Same standard deviation

If an outlier exists, it lies in/near what part of the distribution?

Tails

The primary difference between a stem-and-leaf plot and a histogram is:

The stem-and-leaf plot shows every individual observation and the histogram does not.

Select all of the following below that are included in the five number summary.

Median
Minimum
Maximum
1st Quartile (Q1)
3rd Quartile (Q3)

Select all of the correct interpretations of the 30th percentile.

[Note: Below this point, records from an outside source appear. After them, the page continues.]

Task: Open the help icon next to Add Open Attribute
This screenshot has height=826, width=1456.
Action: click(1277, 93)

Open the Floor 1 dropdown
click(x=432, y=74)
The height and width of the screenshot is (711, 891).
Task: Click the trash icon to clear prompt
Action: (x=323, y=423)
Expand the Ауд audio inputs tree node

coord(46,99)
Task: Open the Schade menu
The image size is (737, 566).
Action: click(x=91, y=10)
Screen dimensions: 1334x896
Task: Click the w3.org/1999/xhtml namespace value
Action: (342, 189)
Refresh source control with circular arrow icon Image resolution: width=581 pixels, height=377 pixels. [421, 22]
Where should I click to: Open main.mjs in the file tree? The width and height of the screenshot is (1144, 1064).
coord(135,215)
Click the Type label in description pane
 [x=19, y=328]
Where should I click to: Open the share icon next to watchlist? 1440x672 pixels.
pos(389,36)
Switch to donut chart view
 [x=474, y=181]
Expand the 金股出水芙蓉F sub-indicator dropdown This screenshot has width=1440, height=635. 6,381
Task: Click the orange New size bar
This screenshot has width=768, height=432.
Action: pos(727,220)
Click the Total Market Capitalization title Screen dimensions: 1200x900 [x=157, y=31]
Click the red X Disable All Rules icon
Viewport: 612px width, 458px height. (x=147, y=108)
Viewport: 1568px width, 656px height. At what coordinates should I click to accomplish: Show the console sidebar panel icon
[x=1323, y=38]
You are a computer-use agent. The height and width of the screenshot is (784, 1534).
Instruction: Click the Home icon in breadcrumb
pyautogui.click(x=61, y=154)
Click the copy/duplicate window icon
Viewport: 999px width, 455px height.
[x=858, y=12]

30% of all observations are less than the 30th percentile.
70% of all observations are greater than the 30th percentile.

A _______ is a type of variable with _______ as its possible values.

Quantitative variable
numbers

A _______ is a graphical summary of the _______ of a quantitative variable.

Histogram
distribution

The peaks or "humps" in a histogram are called _______.

Modes

A histogram with a single model is called _______.

Unimodal

A histogram with two modes is called _______.

Bimodal

A histogram with more than two modes is called _______.

Multimodel

A histogram with no modes is called _______.

Uniform

A histogram with two halves that are roughly the same is called _______.

Symmetric

A histogram with a concentration of either low values or high values is called _______.

Skewed

The edges of a histogram are called the _______.

Tails of distribution

The smallest observation of a quantitative variable is called the _______.

Minimum

The largest observation of a quantitative variable is called the _______.

Maximum

50% of all observations are below the _______.

Median

25% of all observations are below the _______.

1st quartile - Q1

75% of all observations are below the _______.

3rd quartile - Q3

The difference between the maximum and minimum values is called the _______.

Range

The difference between Q3 and Q1 is called the _______.

Interquartile range - IQR

When comparing the distribution of a single quantitative variable between groups, the quantitative variable is the _______ variable and the categorical variable is the _______ variable.

Response
explanatory

A boxplot is a graphical summary of

The five number summary

The five number summary includes all of the following:

Median
minimum
maximum
1st quartile
3rd quartile

In a boxplot, an outlier is noted for any observation

less than Q1 - 1.5
IQR or greater than Q3 + 1.5
IQR.

Select the correct statement below

The 5 number summary can be calculated for a quantitative variable, but not for a categorical variable.